JURNALSUKABUMI.COM – Jelang kontestasi Pilpres 2024, sejumlah partai koalisi Indonesia maju telah menggelar rapat koordinasi untuk pembentukan Tim Kampanye Daerah (TKD), salah satunya dari calon presiden dan calon wakil presiden dari pasangan Prabowo – Gibran.
Unsur partai politik yang tergabung Koalisi Indonesia Maju, terdiri Partai Gerindra, Golkar, PAN, Demokrat, PSI, PBB, Garuda dan Partai Gelora, telah menunjuk Ketua DPC Partai Gerindra Kabupaten Sukabumi, Yudha Sukmagara sebagai Ketua Tim Kampanye Daerah Prabowo-Gibran di wilayah Kabupaten Sukabumi pada Pilpres 2024.
“Hari ini, TKD Prabowo Gibran di Kabupaten Sukabumi berhasil terbentuk setelah selesai rapat koordinasi dan pembentukan tim. Dalam rapat tersebut, telah ditetapkan Ketua TKD yaitu saya sendiri. Sementara itu, sekretarisnya dijabat oleh Ketua Harian Partai Golkar, Pak Deni Gunawan, dan bendaharanya adalah Ketua Partai Demokrat, Pak Iman Adi Nugraha,” kata Yudha usai melakukan rapat koordinasi untuk pembentukan TKD Koalisi Indonesia Maju untuk kemenangan Prabowo – Gibran di Hotel Santika Kota Sukabumi pada Rabu (22/11/2023).
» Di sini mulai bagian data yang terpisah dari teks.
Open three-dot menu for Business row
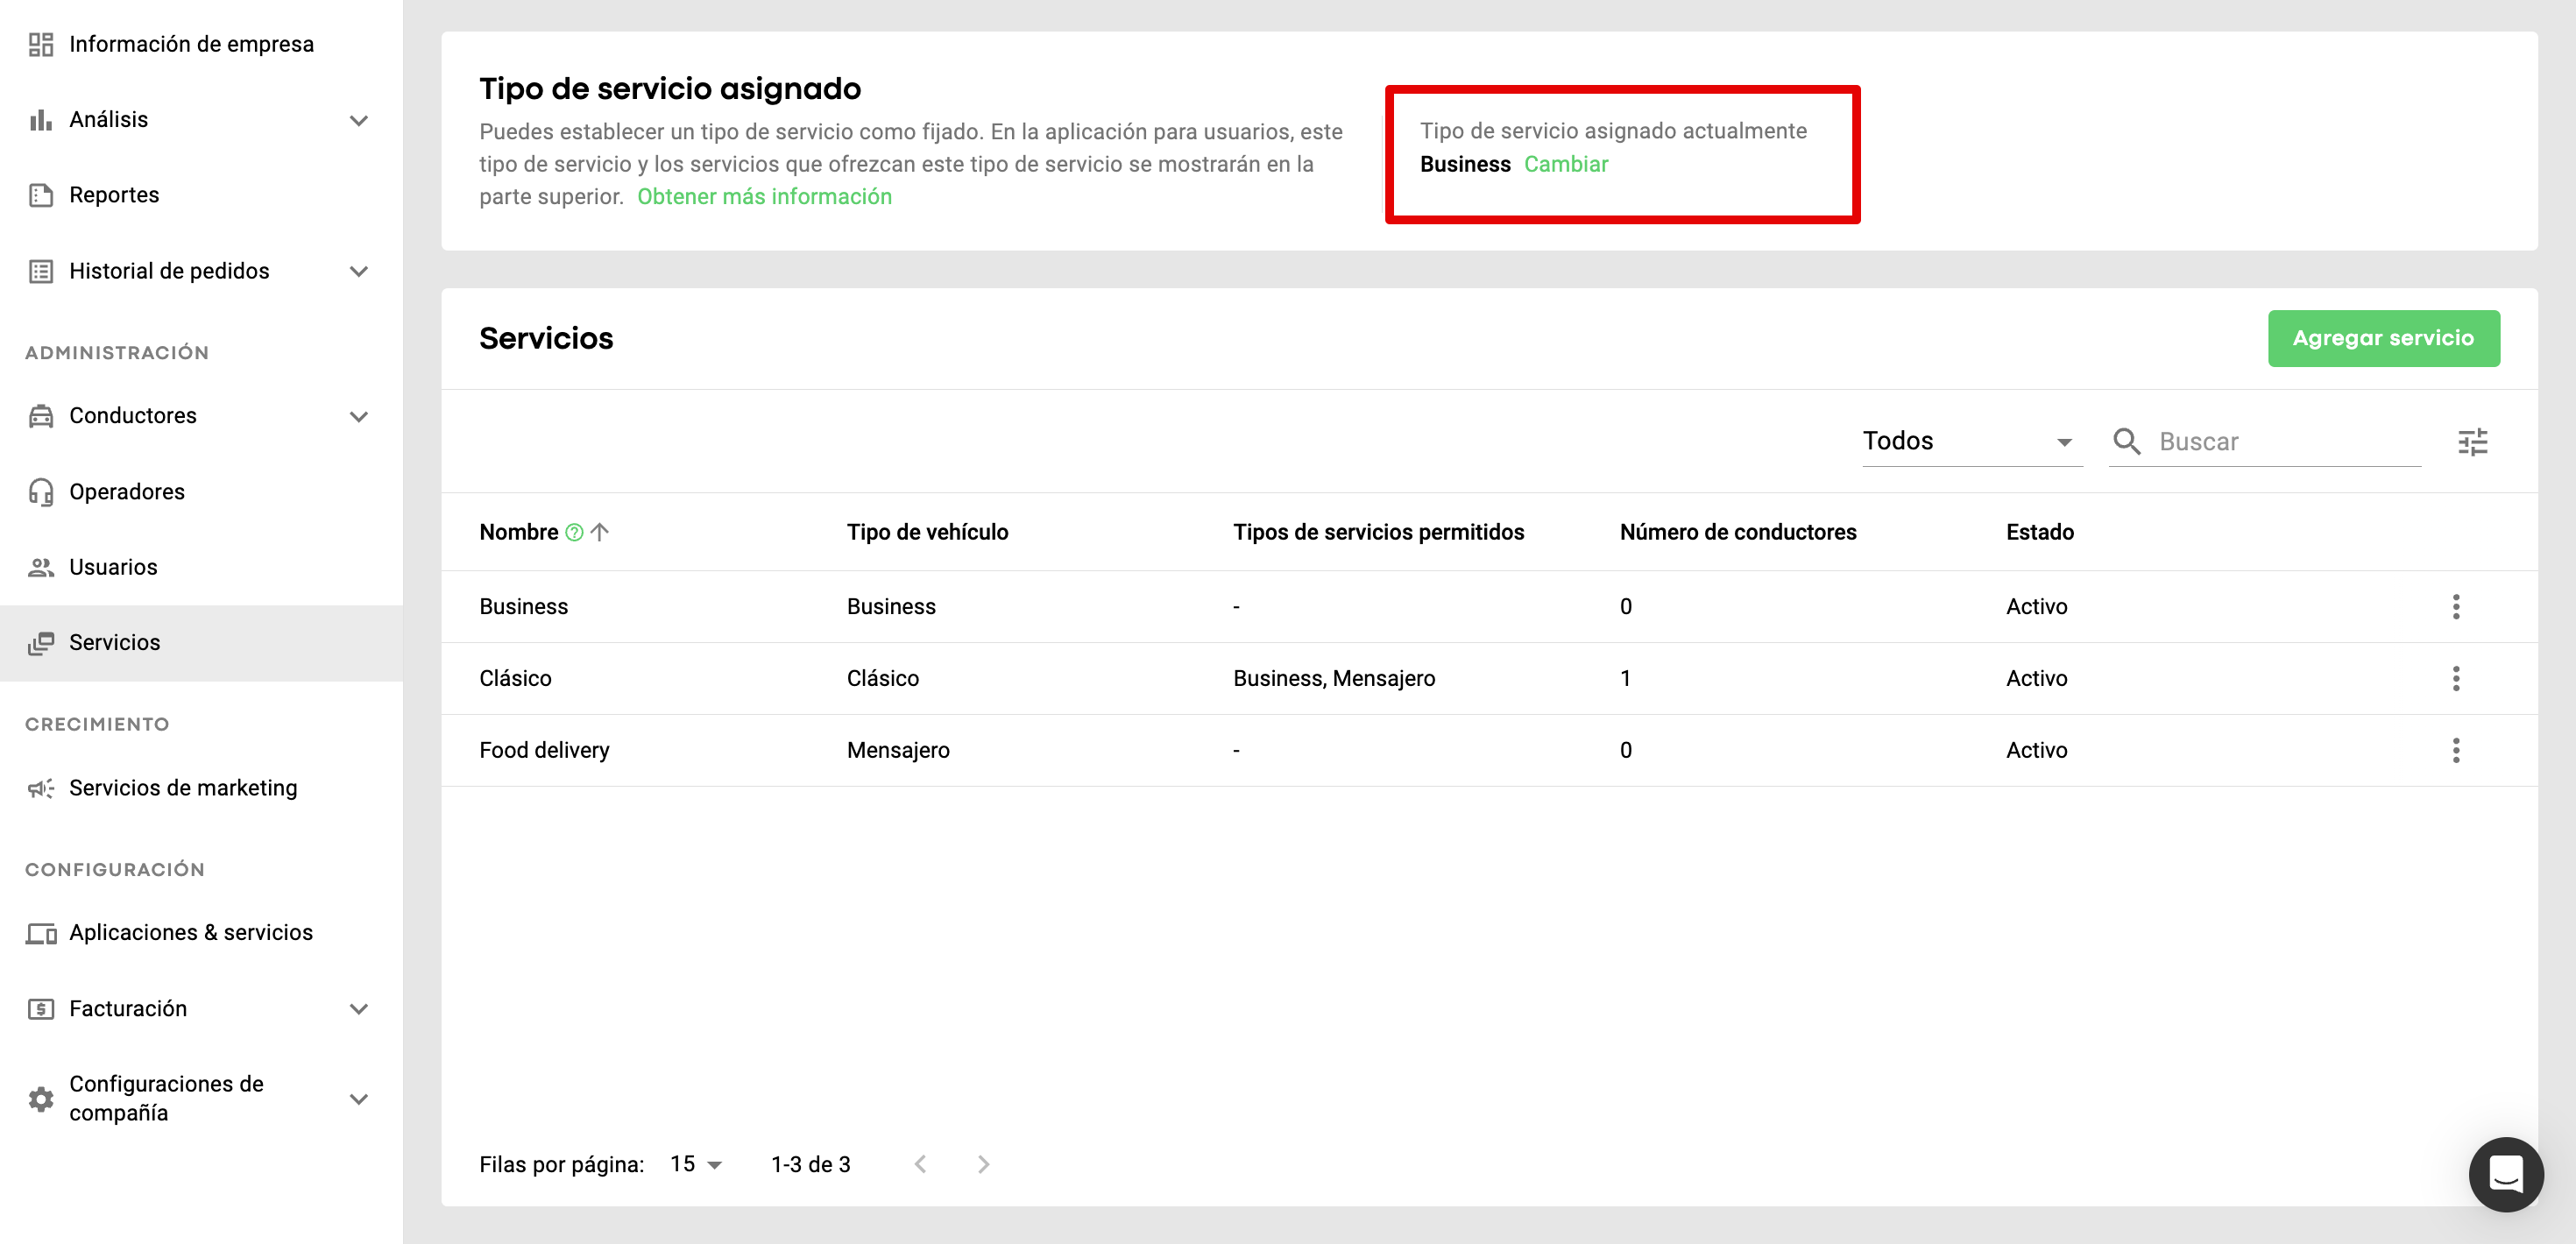Screen dimensions: 2576x1244 2455,607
Yudha mengatakan, TKD tersebut saat ini tengah mempercepat pembentukan struktur ke bawah dan ke atas. “Pembina tim adalah Pak Marwan Hamami, yang juga menjabat sebagai Ketua Partai Golkar Kabupaten Sukabumi. Nantinya, ketua-ketua partai serta tokoh masyarakat juga akan terlibat dalam struktur TKD ini,” jelasnya.
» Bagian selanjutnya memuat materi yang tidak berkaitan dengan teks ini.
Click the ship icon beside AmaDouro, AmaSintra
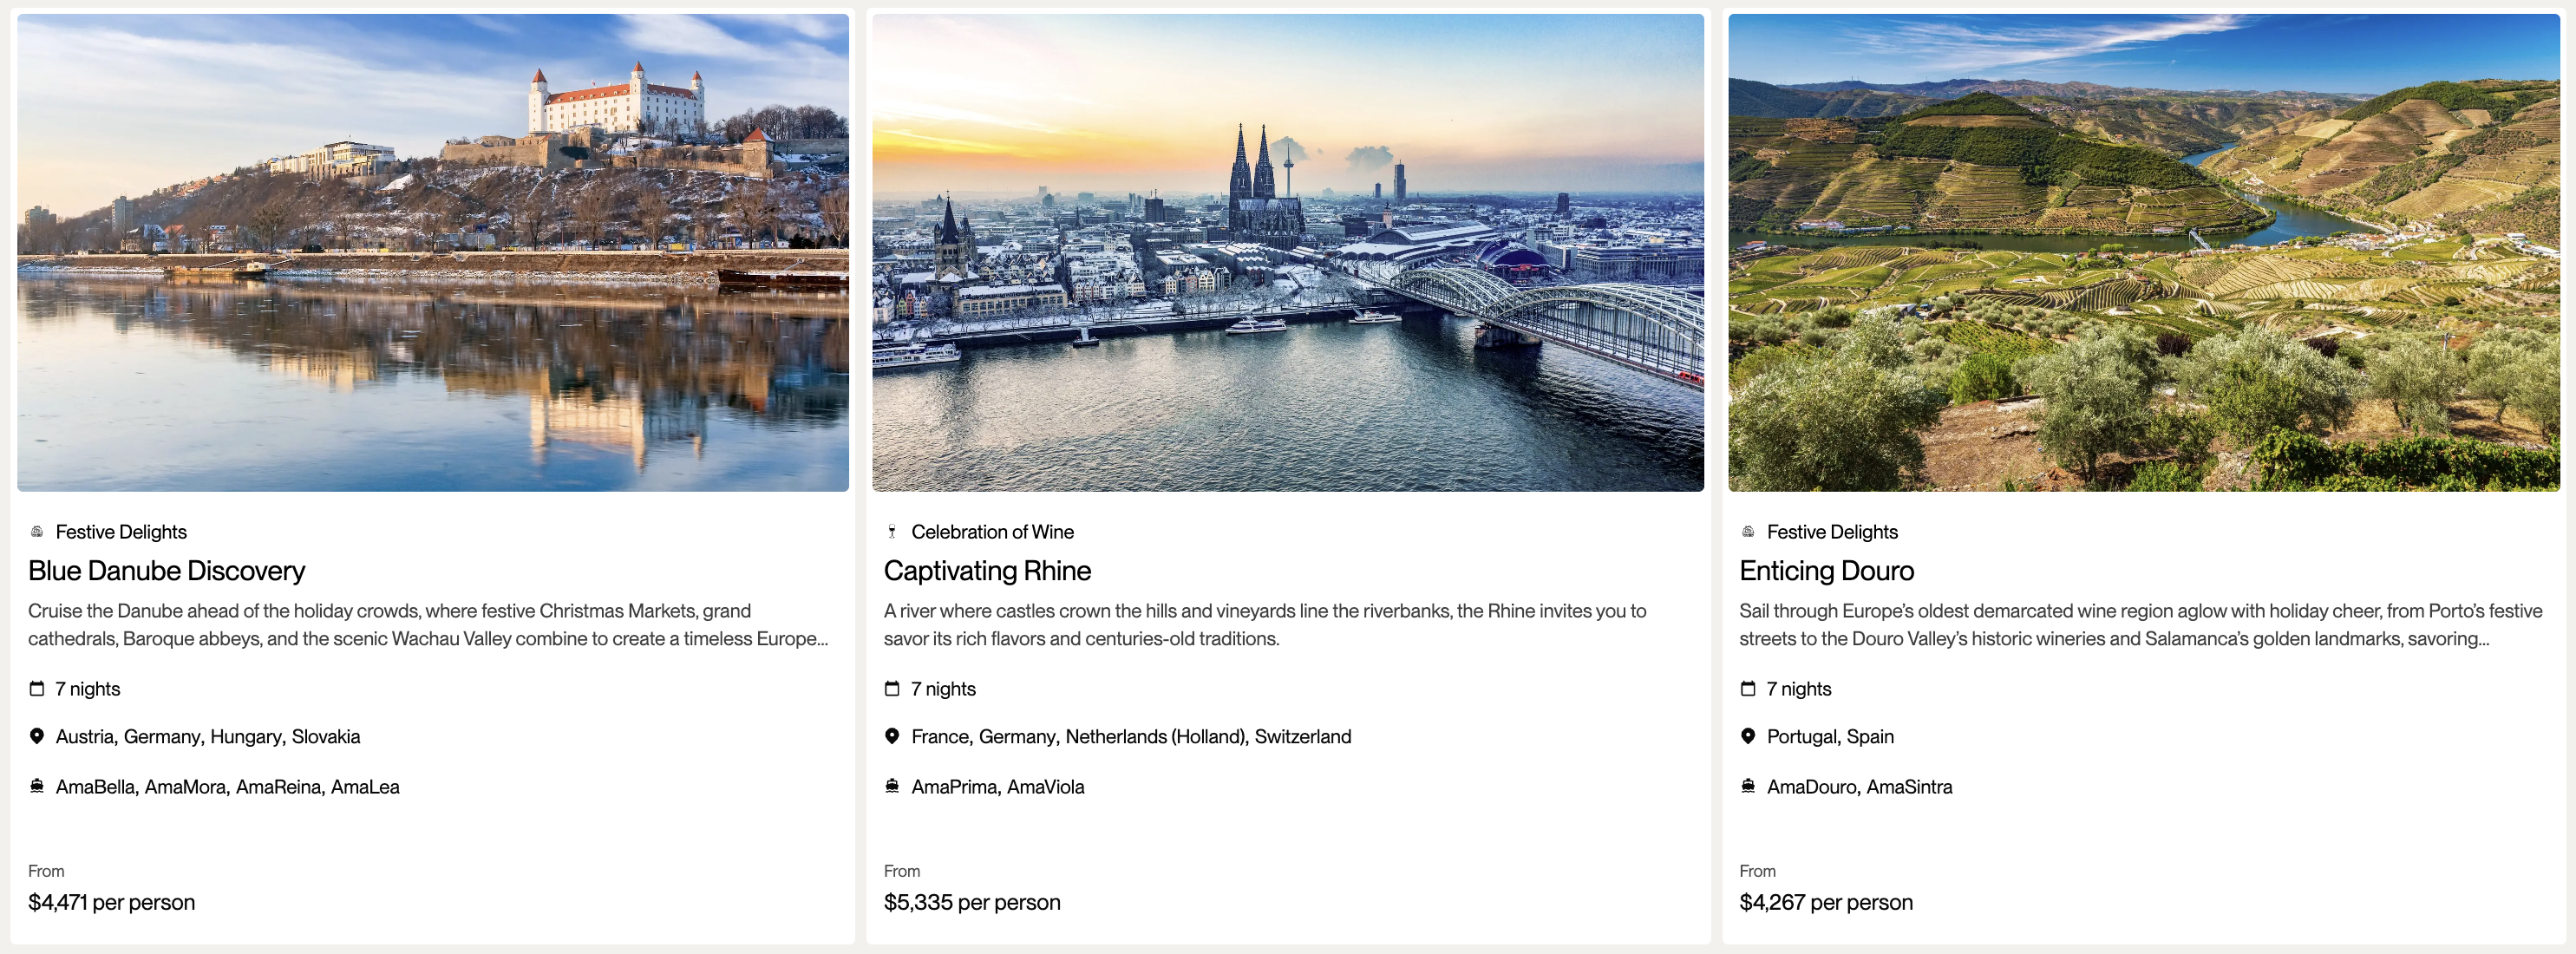This screenshot has height=954, width=2576. [x=1748, y=786]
Dia mengatakan, pada 24 November 2023 nanti, sambung Yudha, TKD Koalisi Indonesia Maju Prabowo-Gibran di Kabupaten Sukabumi ini, akan mendaftarkan diri sebagai tim kampanye resmi di KPU. Tim ini bertujuan untuk memenangkan pasangan Prabowo sebagai Presiden RI dan Gibran sebagai Wakil Presiden RI di daerah tersebut.
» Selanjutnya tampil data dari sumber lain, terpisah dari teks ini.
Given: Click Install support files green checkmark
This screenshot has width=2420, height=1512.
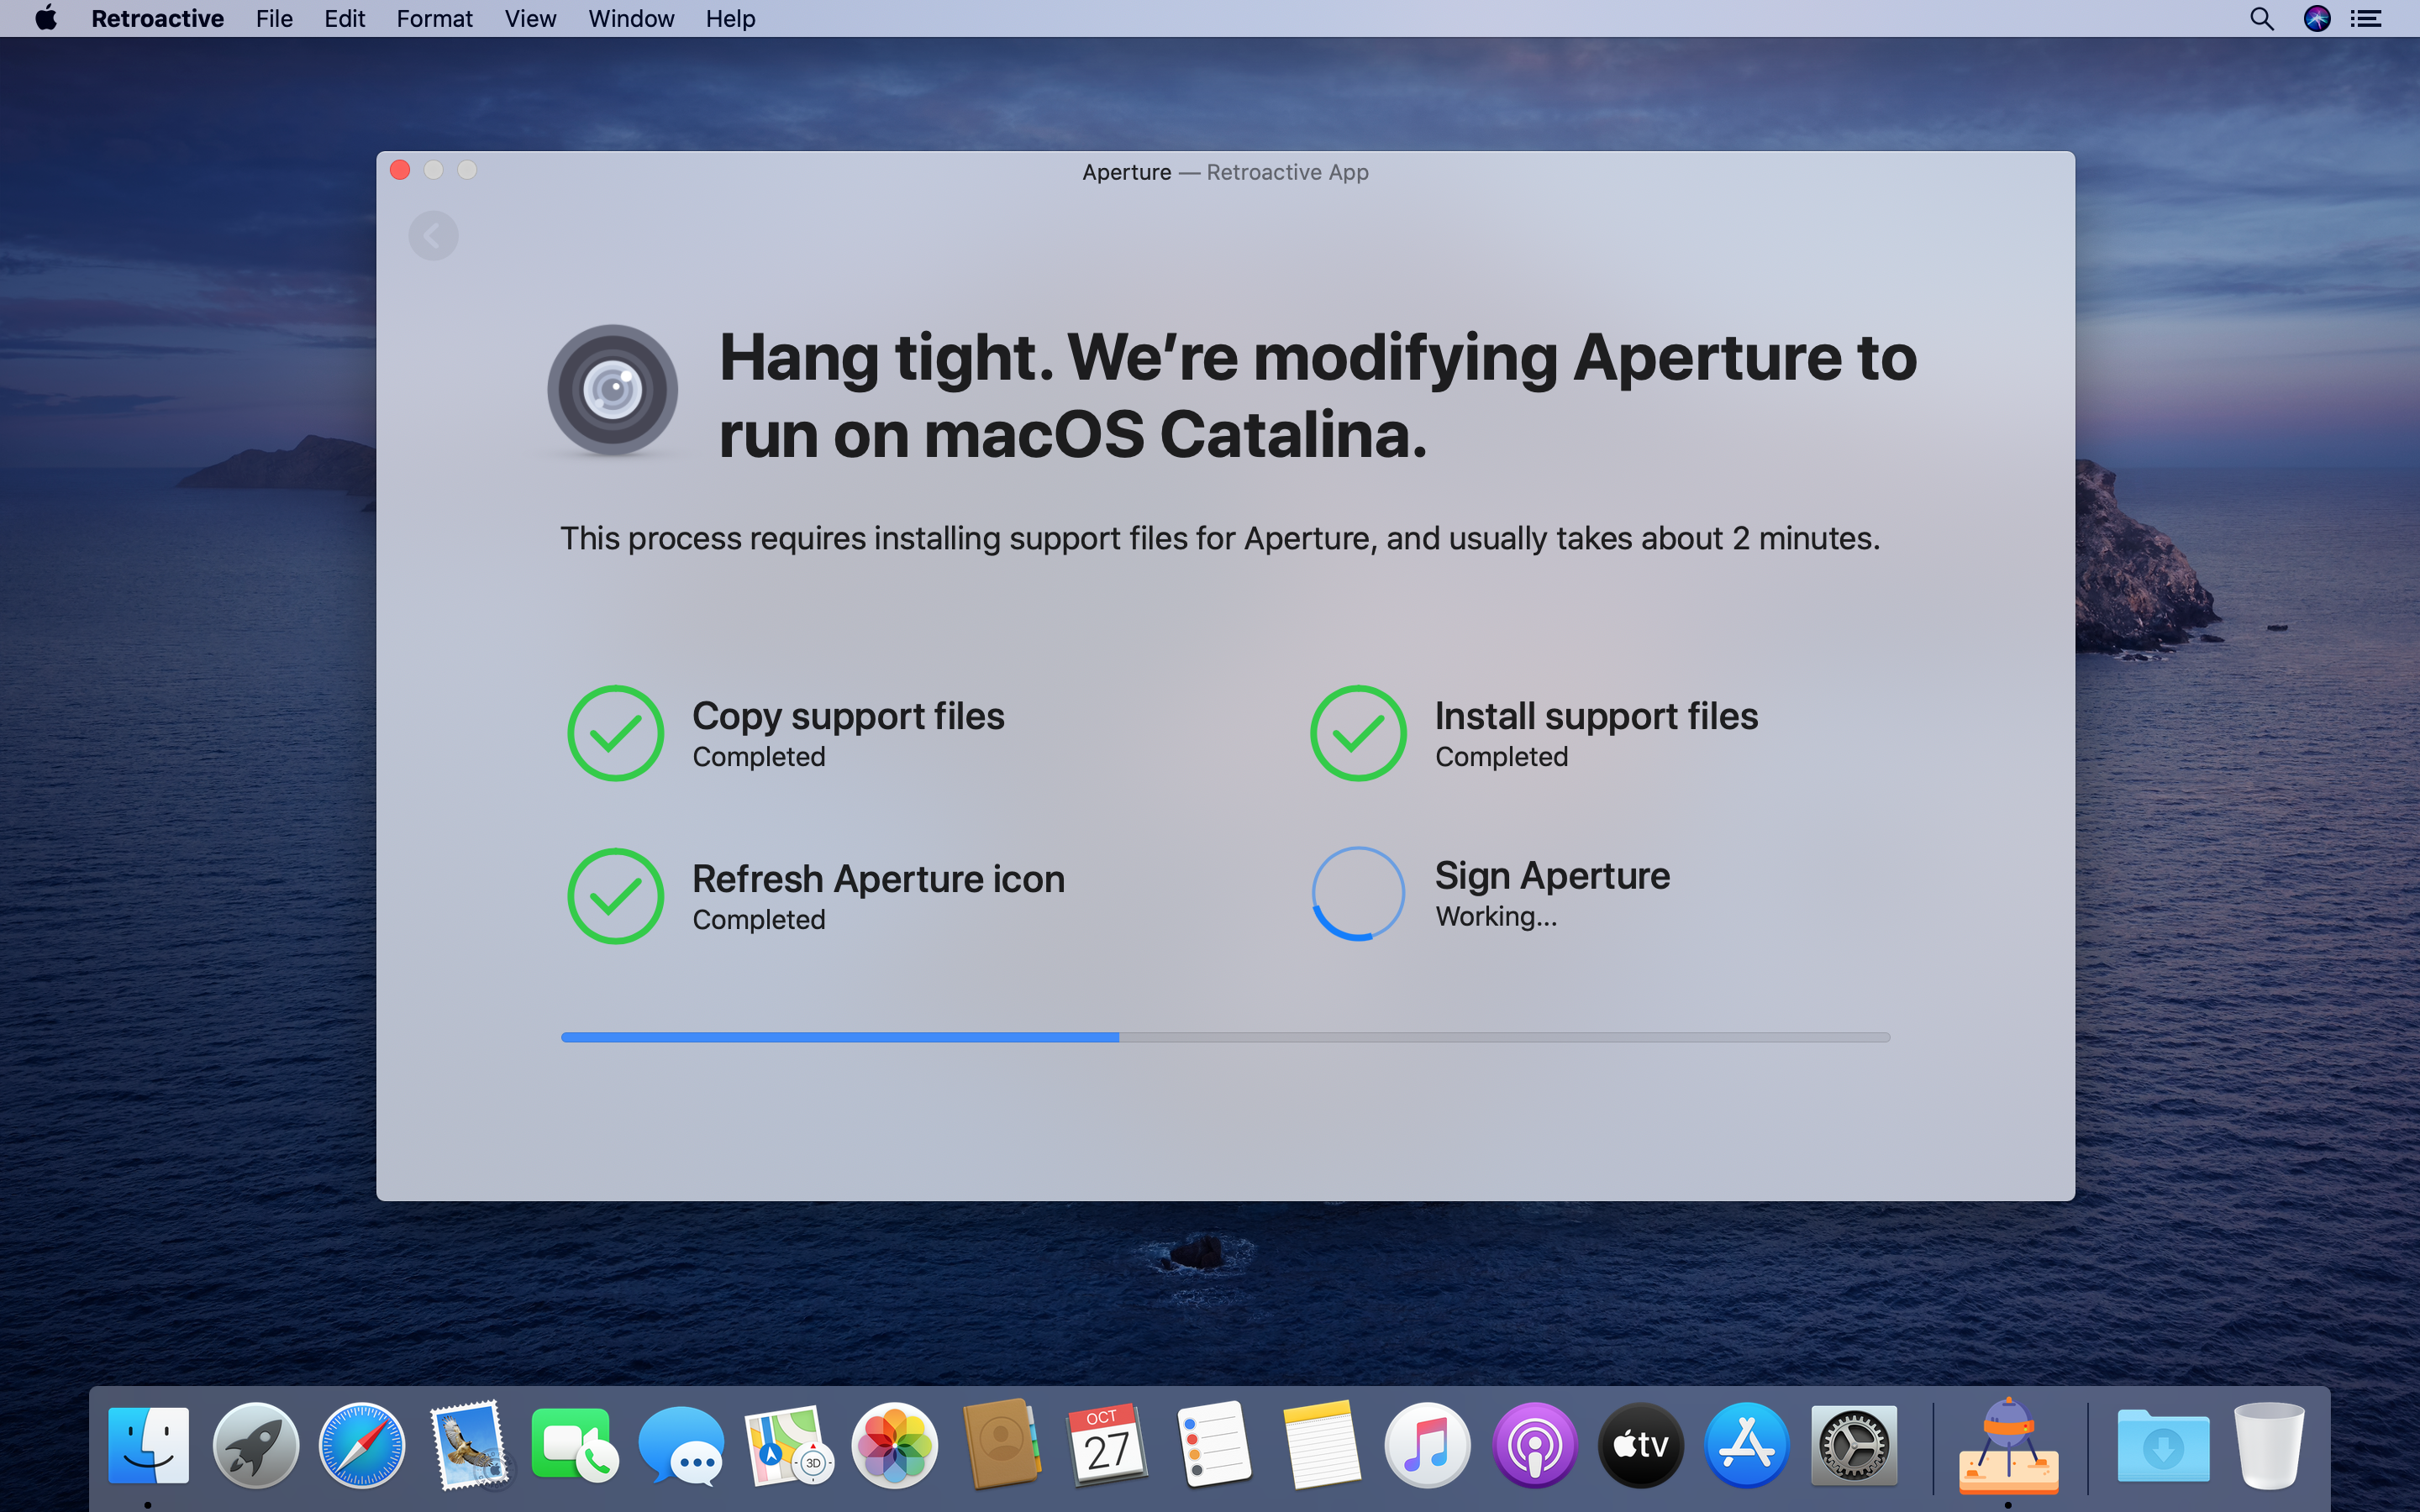Looking at the screenshot, I should click(x=1358, y=733).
Dalam rapat koordinasi ini, semua ketua partai koalisi yang terlibat, baik partai parlemen maupun partai non parlemen, menyampaikan optimisme bahwa Kabupaten Sukabumi dapat memenangkan Prabowo Gibran, untuk memimpin bangsa dan negara ini.
“Tim kampanye ini juga akan segera mengambil langkah-langkah strategis untuk mencapai tujuan tersebut dengan menargetkan kemenangan sebesar 70 persen. Ini mengacu pada hasil Pemilu 2019,” tuturnya.